### Task goal
Repeat exactly what appears from the opening line of the listing to the line with "The width and", inclusive.
———
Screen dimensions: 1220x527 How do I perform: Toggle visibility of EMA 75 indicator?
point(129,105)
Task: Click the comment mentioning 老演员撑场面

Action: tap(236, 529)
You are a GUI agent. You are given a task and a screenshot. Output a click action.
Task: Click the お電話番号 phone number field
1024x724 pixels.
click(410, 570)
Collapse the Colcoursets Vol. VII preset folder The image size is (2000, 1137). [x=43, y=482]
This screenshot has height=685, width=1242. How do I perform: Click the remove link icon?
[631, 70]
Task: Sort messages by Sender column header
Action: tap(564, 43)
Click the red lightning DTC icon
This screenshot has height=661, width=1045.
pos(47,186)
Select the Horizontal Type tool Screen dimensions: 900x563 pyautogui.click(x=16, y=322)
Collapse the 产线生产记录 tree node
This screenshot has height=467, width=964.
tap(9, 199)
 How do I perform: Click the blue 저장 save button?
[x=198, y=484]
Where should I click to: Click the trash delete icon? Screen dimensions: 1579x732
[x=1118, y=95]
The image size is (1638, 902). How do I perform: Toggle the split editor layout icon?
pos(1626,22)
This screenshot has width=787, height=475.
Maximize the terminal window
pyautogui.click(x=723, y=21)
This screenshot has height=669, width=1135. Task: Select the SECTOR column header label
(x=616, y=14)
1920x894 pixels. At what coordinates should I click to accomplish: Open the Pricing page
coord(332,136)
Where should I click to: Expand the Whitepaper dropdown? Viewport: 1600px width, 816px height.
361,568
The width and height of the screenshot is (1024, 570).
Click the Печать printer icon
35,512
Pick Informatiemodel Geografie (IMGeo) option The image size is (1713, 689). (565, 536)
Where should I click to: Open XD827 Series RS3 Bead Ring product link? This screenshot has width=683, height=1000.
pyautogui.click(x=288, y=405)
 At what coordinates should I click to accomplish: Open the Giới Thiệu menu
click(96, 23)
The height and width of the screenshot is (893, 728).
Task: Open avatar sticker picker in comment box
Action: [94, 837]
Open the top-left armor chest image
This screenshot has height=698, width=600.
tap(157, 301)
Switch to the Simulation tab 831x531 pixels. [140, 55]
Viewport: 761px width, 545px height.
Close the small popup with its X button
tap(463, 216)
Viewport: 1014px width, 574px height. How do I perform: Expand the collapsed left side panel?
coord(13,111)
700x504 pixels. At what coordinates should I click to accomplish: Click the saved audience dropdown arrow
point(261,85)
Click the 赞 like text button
———
### Finished task
Screen dimensions: 1220x527 How do I perform: Toggle visibility of EMA 75 indicator?
point(129,105)
Task: Click the comment mentioning 老演员撑场面

Action: tap(236, 529)
You are a GUI agent. You are given a task and a screenshot. Output a click action.
Task: Click the お電話番号 phone number field
1024x724 pixels.
click(410, 570)
Collapse the Colcoursets Vol. VII preset folder The image size is (2000, 1137). [x=43, y=482]
This screenshot has height=685, width=1242. How do I perform: Click the remove link icon?
[631, 70]
Task: Sort messages by Sender column header
Action: tap(564, 43)
Click the red lightning DTC icon
This screenshot has height=661, width=1045.
pos(47,186)
Select the Horizontal Type tool Screen dimensions: 900x563 pyautogui.click(x=16, y=322)
Collapse the 产线生产记录 tree node
This screenshot has height=467, width=964.
tap(9, 199)
 How do I perform: Click the blue 저장 save button?
[x=198, y=484]
Where should I click to: Click the trash delete icon? Screen dimensions: 1579x732
[x=1118, y=95]
The image size is (1638, 902). How do I perform: Toggle the split editor layout icon?
pos(1626,22)
This screenshot has width=787, height=475.
Maximize the terminal window
pyautogui.click(x=723, y=21)
This screenshot has height=669, width=1135. Task: Select the SECTOR column header label
(x=616, y=14)
1920x894 pixels. At what coordinates should I click to accomplish: Open the Pricing page
coord(332,136)
Where should I click to: Expand the Whitepaper dropdown? Viewport: 1600px width, 816px height.
361,568
The width and height of the screenshot is (1024, 570).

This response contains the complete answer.